Selection criteria: 

Trials had to be properly randomised and include patients with locally advanced cervical cancer who had received neoadjuvant chemotherapy either before radiotherapy or surgery (or both).

Data collection and analysis: 

We collected, validated and re-analysed updated trial data on all randomised patients from all relevant trials. The person responsible for the trial resolved queries and verified the final data. Treatment comparisons 1 and 2 were analysed separately. For all outcomes, we obtained overall hazard ratios using the fixed-effect model.

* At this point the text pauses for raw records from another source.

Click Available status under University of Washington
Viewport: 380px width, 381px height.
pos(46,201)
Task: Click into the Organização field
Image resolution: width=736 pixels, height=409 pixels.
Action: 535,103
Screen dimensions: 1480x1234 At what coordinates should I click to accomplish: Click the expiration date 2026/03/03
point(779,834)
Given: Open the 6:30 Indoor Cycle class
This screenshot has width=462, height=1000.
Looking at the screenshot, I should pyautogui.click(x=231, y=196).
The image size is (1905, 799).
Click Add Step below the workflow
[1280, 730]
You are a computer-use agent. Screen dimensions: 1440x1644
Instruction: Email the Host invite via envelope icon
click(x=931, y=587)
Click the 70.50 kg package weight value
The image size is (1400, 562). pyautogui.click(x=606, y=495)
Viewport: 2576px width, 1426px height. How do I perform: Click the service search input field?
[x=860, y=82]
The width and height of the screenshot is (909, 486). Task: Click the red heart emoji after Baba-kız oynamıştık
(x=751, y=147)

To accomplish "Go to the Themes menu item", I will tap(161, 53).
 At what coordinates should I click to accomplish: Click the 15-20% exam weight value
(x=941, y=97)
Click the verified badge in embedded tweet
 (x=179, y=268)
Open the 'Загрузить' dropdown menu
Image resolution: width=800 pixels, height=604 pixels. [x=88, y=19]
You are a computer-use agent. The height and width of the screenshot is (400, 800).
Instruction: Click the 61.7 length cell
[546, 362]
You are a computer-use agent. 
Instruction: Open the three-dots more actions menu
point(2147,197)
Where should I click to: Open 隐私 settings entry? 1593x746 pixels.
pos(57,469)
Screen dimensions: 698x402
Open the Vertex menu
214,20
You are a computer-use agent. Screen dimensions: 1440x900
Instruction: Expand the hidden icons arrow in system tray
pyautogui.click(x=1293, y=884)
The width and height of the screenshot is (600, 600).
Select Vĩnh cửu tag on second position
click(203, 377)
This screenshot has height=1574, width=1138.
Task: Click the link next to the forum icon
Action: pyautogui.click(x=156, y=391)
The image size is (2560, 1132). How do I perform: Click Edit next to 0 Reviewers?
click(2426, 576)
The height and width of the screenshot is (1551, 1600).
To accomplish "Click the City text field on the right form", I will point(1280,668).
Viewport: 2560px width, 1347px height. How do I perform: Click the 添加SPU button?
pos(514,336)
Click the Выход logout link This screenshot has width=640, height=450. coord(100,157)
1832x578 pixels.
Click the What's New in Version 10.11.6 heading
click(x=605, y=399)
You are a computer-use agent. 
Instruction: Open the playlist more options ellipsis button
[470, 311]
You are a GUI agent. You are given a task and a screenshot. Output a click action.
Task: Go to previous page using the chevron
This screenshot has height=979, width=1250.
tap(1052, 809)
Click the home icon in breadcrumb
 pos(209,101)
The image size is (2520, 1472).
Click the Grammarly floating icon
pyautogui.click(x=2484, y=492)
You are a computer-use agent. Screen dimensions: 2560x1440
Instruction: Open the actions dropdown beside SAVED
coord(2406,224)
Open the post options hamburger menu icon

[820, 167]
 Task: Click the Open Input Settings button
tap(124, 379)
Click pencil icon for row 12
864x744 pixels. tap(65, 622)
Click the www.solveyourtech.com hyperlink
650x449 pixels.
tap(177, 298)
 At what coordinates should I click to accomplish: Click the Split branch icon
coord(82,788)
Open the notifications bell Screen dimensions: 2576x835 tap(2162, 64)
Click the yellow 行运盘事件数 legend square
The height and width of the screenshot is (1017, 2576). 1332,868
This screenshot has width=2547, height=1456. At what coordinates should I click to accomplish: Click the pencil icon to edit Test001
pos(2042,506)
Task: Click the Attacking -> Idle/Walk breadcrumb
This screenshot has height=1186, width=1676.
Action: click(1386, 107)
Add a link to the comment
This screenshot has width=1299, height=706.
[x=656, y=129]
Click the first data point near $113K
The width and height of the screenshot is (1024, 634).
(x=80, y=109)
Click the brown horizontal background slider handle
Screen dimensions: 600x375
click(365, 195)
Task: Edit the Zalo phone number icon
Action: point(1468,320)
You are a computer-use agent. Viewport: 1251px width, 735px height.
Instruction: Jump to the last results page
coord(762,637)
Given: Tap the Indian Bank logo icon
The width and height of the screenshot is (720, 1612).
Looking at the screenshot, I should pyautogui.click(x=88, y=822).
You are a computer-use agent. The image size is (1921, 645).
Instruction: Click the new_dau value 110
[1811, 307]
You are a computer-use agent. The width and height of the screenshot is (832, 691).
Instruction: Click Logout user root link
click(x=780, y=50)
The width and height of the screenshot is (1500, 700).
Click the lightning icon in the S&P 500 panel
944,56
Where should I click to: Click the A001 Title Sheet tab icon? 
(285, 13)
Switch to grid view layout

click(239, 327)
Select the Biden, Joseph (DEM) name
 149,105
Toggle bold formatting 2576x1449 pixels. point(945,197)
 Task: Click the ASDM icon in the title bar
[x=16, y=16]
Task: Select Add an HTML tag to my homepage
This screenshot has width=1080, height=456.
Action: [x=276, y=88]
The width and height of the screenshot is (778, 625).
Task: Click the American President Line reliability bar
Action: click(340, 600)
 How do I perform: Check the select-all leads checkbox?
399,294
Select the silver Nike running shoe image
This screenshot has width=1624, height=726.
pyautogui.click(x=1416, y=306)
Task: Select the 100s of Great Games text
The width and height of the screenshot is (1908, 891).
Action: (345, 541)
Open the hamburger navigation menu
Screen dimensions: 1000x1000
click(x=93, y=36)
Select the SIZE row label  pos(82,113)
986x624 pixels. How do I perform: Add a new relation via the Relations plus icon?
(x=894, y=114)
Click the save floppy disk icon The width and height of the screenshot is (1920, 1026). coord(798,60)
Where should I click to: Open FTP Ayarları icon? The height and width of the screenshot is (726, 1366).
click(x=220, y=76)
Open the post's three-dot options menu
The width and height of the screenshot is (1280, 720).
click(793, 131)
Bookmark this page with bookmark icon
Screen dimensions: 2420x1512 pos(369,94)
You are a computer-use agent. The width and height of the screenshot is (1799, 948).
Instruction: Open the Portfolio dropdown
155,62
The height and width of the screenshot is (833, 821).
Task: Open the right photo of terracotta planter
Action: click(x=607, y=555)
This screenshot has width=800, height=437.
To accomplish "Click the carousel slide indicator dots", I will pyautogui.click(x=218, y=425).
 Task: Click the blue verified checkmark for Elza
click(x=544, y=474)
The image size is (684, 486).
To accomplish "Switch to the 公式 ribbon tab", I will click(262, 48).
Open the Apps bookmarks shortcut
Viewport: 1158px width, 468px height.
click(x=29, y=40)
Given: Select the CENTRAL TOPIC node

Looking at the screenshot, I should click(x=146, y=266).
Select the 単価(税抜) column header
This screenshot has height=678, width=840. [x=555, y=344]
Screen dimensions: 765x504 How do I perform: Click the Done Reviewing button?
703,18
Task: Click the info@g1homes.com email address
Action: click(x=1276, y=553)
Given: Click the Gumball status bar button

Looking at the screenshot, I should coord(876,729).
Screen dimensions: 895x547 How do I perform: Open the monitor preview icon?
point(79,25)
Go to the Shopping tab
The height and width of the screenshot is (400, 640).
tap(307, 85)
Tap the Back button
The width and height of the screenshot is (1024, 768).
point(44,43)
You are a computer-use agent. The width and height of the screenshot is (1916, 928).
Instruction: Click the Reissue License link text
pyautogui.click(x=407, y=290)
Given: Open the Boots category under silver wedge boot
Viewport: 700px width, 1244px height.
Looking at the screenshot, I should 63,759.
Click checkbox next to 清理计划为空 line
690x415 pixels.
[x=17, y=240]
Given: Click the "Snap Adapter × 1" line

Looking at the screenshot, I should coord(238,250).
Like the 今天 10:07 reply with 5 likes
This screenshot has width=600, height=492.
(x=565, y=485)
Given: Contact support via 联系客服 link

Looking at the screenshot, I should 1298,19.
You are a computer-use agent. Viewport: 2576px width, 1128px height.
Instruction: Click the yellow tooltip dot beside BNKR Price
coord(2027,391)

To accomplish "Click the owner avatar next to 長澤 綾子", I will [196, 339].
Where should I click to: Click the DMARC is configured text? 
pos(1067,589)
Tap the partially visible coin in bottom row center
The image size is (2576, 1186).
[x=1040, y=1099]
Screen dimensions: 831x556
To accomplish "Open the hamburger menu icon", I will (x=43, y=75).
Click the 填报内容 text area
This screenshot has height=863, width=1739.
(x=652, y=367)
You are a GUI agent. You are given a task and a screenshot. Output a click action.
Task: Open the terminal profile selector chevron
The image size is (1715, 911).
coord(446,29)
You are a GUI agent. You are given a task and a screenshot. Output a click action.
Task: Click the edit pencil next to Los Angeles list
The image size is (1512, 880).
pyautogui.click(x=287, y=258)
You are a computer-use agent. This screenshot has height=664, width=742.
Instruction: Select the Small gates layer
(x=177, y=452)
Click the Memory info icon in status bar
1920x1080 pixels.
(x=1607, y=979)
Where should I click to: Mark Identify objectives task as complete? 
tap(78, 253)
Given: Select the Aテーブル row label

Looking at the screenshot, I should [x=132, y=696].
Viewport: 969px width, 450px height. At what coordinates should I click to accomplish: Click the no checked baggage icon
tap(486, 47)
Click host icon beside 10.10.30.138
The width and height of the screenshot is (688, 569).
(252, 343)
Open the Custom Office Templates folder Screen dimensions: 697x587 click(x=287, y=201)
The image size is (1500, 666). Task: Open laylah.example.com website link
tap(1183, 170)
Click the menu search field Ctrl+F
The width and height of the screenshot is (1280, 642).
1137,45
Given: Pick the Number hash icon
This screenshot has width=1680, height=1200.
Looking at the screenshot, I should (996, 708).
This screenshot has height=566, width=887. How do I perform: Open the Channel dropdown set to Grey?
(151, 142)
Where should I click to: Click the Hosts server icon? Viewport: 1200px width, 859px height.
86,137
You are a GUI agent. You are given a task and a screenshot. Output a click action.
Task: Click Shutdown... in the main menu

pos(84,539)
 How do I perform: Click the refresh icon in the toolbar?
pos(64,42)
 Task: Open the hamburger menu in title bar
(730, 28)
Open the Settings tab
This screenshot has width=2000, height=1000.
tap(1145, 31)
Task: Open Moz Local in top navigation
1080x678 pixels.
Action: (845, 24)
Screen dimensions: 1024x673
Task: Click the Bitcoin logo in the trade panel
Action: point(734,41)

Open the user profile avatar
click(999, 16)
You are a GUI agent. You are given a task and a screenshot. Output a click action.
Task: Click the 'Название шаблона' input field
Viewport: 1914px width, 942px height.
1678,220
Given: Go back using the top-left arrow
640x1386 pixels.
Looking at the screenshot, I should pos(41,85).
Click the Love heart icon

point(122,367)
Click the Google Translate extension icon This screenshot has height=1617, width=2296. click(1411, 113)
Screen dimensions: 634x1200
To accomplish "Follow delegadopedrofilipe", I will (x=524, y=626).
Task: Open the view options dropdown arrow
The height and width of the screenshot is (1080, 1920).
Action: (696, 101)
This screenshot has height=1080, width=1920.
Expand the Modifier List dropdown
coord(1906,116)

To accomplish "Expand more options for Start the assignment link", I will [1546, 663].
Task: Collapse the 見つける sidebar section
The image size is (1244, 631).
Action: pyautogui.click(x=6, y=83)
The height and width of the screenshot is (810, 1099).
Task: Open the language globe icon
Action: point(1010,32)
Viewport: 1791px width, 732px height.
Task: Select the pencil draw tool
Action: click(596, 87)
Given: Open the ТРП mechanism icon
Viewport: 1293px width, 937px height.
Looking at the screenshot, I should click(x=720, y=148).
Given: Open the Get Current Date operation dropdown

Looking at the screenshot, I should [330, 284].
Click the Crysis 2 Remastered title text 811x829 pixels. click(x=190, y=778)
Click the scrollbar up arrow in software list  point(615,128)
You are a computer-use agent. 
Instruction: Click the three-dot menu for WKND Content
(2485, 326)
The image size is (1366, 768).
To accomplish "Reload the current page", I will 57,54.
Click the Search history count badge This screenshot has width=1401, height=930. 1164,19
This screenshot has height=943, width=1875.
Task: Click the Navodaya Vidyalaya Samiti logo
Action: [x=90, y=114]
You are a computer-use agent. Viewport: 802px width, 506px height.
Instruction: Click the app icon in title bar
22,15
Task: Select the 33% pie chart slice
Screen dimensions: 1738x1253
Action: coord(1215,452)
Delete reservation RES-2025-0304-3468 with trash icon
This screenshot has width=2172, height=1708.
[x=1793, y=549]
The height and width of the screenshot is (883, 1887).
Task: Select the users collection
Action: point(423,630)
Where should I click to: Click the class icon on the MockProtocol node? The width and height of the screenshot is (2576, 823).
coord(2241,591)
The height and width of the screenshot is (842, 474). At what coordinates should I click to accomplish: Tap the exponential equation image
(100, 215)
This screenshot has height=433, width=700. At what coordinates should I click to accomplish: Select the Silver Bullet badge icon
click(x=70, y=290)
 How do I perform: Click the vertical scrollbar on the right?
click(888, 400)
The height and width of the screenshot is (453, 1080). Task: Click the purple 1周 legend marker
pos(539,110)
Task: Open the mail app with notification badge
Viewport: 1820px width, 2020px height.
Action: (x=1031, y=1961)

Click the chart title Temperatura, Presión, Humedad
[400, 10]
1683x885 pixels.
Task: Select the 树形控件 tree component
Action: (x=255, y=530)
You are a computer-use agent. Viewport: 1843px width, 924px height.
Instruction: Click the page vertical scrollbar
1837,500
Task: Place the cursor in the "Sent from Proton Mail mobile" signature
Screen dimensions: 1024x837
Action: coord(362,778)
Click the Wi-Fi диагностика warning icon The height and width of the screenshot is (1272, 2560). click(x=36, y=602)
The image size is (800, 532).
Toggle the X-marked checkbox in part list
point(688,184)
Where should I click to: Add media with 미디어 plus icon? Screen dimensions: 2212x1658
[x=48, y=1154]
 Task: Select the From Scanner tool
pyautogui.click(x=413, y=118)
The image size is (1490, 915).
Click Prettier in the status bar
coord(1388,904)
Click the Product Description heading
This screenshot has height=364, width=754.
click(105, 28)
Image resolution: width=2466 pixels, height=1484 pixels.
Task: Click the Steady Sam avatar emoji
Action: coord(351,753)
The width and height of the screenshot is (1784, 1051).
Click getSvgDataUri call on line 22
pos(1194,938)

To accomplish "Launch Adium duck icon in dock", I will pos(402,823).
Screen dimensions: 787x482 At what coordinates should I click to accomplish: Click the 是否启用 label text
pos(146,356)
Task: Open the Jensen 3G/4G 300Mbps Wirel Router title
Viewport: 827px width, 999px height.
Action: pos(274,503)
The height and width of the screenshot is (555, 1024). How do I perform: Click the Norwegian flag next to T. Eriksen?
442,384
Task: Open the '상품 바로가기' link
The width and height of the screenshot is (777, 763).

We pre-specified analyses that grouped trials by important aspects of their design and patients by their or their tumour characteristics, to assess whether they might influence the effect of neoadjuvant chemotherapy.

Main results: 

We obtained data from 18 trials and 2074 patients for the first comparison. Considering these trials together there was a high level of statistical heterogeneity, a substantial amount of which was explained by analyses of trial groups. Trials using chemotherapy cycle lengths shorter than 14 days (HR = 0.83, 95% CI = 0.69 to 1.00, p = 0.046) or cisplatin dose intensities greater than 25 mg/m2 per week (HR = 0.91, 95% CI = 0.78 to 1.05, p = 0.20) tended to show an advantage of neoadjuvant chemotherapy on survival. In contrast, trials using cycle lengths longer than 14 days (HR = 1.25, 95% CI = 1.07 to 1.46, p = 0.005) or cisplatin dose intensities lower than 25 mg/m2 per week (HR = 1.35, 95% CI = 1.11 to 1.14, p = 0.002) showed a detrimental effect of neoadjuvant chemotherapy on survival. In the second comparison, data from 5 trials and 872 patients were obtained. The combined results (HR = 0.65, 95% CI = 0.53 to 0.80, p = 0.0004) indicated a highly significant reduction in the risk of death with neoadjuvant chemotherapy, but with heterogeneity in both the design and results.